Summary
Justice League: Doom tackles a familiar team vs. team story as DC’s stalwarts take on the Legion of Doom, but it’s a surprisingly dark story that holds up pretty well.
Justice League: Doom is the motion picture version of Mark Waid’s Justice League of America arc, JLA: Tower of Babel, from 2000, adapted for the screen by the late Dwayne McDuffie, who died shortly after finishing the script. It’s also a sort-of sequel to the rather good Justice League: Crisis on Two Earths, retaining the same character designs, being set, I think, in the same universe, and providing another iteration of the tried-and-true team vs. team structure.
It is familiar, I guess, but if Justice League: Doom accomplishes something tangible among the usual large-scale action these films are known for, it’s a darker treatment of the Justice League that pushes each member to their physical and emotional limits (and the film to the very brink of its PG-13 classification.) Ever wanted to see Batman get buried alive with his father’s bones, or Martian Manhunter perpetually immolate as he sweats flaming magnesium? Well, this is the movie for you.
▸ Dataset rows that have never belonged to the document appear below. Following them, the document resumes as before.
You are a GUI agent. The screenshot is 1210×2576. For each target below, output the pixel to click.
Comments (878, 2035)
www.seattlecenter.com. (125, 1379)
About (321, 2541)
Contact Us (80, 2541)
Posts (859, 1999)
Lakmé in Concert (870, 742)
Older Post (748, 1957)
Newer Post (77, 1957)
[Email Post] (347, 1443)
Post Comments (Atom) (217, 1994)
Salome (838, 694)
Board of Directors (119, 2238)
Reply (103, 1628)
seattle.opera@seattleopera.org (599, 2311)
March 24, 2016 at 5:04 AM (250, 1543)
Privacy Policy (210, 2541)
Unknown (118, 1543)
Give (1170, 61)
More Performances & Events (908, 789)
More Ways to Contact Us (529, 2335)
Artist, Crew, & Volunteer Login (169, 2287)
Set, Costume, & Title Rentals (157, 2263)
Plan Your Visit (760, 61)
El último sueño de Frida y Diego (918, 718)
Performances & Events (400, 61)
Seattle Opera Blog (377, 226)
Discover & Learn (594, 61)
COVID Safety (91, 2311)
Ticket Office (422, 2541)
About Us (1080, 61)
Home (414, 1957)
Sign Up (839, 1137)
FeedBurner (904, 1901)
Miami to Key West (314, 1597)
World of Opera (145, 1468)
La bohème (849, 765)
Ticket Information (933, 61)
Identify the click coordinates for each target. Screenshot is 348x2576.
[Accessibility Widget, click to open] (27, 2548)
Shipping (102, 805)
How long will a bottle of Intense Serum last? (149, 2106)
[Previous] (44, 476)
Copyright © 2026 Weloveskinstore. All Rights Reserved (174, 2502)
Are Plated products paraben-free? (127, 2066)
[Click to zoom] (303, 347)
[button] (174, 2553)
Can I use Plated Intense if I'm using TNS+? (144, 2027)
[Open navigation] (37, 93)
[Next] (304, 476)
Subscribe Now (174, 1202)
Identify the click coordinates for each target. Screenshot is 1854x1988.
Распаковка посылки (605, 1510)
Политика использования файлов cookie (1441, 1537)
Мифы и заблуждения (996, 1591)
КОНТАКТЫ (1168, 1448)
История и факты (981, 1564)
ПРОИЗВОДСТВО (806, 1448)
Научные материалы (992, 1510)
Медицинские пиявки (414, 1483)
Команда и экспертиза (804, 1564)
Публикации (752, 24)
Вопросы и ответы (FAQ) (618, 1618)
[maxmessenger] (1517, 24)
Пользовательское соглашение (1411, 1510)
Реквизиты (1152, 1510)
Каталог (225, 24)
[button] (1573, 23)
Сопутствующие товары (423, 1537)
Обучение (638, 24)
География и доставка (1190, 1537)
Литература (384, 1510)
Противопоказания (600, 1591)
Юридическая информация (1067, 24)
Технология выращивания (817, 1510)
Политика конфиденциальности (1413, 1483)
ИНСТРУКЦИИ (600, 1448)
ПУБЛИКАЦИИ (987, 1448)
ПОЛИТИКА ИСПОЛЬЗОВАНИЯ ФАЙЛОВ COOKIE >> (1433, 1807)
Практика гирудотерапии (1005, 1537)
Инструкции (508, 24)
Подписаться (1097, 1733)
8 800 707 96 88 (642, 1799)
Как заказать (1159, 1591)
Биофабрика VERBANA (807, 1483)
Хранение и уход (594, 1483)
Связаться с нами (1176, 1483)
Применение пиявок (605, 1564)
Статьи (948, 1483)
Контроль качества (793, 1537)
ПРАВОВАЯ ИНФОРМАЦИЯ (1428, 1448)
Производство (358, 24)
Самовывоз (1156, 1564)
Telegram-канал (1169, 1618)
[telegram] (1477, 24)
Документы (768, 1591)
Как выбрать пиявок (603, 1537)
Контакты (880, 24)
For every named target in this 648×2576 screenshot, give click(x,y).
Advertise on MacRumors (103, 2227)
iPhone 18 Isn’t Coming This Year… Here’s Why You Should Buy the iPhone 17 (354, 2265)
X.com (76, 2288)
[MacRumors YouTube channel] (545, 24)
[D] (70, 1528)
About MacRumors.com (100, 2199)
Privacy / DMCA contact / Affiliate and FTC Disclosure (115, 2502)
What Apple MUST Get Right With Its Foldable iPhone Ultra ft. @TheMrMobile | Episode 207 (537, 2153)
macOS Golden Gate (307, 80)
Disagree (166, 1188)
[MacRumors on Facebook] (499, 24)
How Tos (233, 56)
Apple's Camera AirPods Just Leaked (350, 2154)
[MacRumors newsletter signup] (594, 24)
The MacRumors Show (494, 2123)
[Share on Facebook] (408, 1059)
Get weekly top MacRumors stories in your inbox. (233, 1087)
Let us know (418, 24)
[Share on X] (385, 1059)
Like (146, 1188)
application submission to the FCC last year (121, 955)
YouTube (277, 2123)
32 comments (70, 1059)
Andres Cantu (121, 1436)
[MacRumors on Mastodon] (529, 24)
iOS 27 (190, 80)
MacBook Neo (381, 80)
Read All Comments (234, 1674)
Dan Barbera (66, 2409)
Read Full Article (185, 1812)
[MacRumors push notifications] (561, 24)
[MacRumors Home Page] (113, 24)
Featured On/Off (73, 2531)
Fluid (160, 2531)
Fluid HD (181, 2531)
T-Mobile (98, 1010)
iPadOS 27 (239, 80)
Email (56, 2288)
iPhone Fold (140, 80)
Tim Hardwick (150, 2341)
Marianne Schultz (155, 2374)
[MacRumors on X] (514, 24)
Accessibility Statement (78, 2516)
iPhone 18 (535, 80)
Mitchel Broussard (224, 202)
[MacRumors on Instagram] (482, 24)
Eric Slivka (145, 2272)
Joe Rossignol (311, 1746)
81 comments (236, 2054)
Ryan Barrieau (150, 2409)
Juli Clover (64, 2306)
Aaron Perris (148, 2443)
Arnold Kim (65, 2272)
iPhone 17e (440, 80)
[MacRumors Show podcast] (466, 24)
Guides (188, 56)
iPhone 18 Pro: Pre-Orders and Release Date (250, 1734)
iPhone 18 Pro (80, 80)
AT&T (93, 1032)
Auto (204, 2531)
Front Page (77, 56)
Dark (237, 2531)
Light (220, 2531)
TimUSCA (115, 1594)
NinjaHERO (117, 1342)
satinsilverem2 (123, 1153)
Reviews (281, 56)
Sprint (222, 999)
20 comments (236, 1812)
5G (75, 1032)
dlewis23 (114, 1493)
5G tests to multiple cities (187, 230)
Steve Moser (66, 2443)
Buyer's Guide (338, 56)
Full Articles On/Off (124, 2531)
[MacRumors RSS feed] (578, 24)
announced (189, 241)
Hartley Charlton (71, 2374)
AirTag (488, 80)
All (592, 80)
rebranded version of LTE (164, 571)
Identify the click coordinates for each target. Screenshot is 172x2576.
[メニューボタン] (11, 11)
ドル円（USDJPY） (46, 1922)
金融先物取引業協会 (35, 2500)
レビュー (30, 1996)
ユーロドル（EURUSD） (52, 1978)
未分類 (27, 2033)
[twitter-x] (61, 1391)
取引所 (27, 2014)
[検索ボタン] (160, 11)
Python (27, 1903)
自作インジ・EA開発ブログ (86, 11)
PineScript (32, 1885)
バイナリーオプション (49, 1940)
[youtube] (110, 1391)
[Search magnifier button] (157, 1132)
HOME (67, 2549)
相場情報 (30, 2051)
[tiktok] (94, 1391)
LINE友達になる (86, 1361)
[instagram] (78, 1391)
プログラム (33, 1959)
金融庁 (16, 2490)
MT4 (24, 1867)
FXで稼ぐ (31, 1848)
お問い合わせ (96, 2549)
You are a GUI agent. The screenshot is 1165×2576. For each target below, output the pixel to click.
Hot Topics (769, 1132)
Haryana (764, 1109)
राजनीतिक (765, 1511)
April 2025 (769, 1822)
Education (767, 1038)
Yeah, I was surprised too. The main plot is kick-started by an immortal tyrant, Vandal Savage (Phil Morris), hiring various lesser-known nemeses of the Justice League into his very own Legion of Doom, which doesn’t feel like too much of a deviation, structurally or thematically, from the set-up of Crisis on Two Earths. The hires include Bane (Carlos Alazraqui), Cheetah (Claudia Black), Metallo (Paul Blackthorne), Star Sapphire (Olivia d’Abo), Ma’alefa’ak (Carl Lumbly) and Mirror Master (Alexis Denisof), who aren’t doppelgangers of the Justice League, but are iconic-enough villains in each member’s respective mythology that they function more or less the same way.
But, importantly, that isn’t all. Savage has access to a variety of “contingency plans” pilfered from the Bat-computer which detail how to completely neutralize each member of the League should they ever turn heel, and with that information, his cronies can jump the queue straight to the flavor of physical and/or emotional torture our heroes are most susceptible to.
This is interesting, or at least it is for a while, but the movie is once again hamstrung by its running time, such that it can’t properly explore the moral and ethical ramifications of Batman spending his downtime detailing schemes to torture all his mates. Without the meat on the story’s skeleton, what we’re left with is, essentially, three large action scenes that run for about 20 minutes apiece. Not that I’m necessarily complaining; the action is suitably violent and well-staged, the animation is typically excellent, and the whole thing is lean and exciting. It just doesn’t have the staying power of a really great superhero story, which is a shame given that the premise tees one up.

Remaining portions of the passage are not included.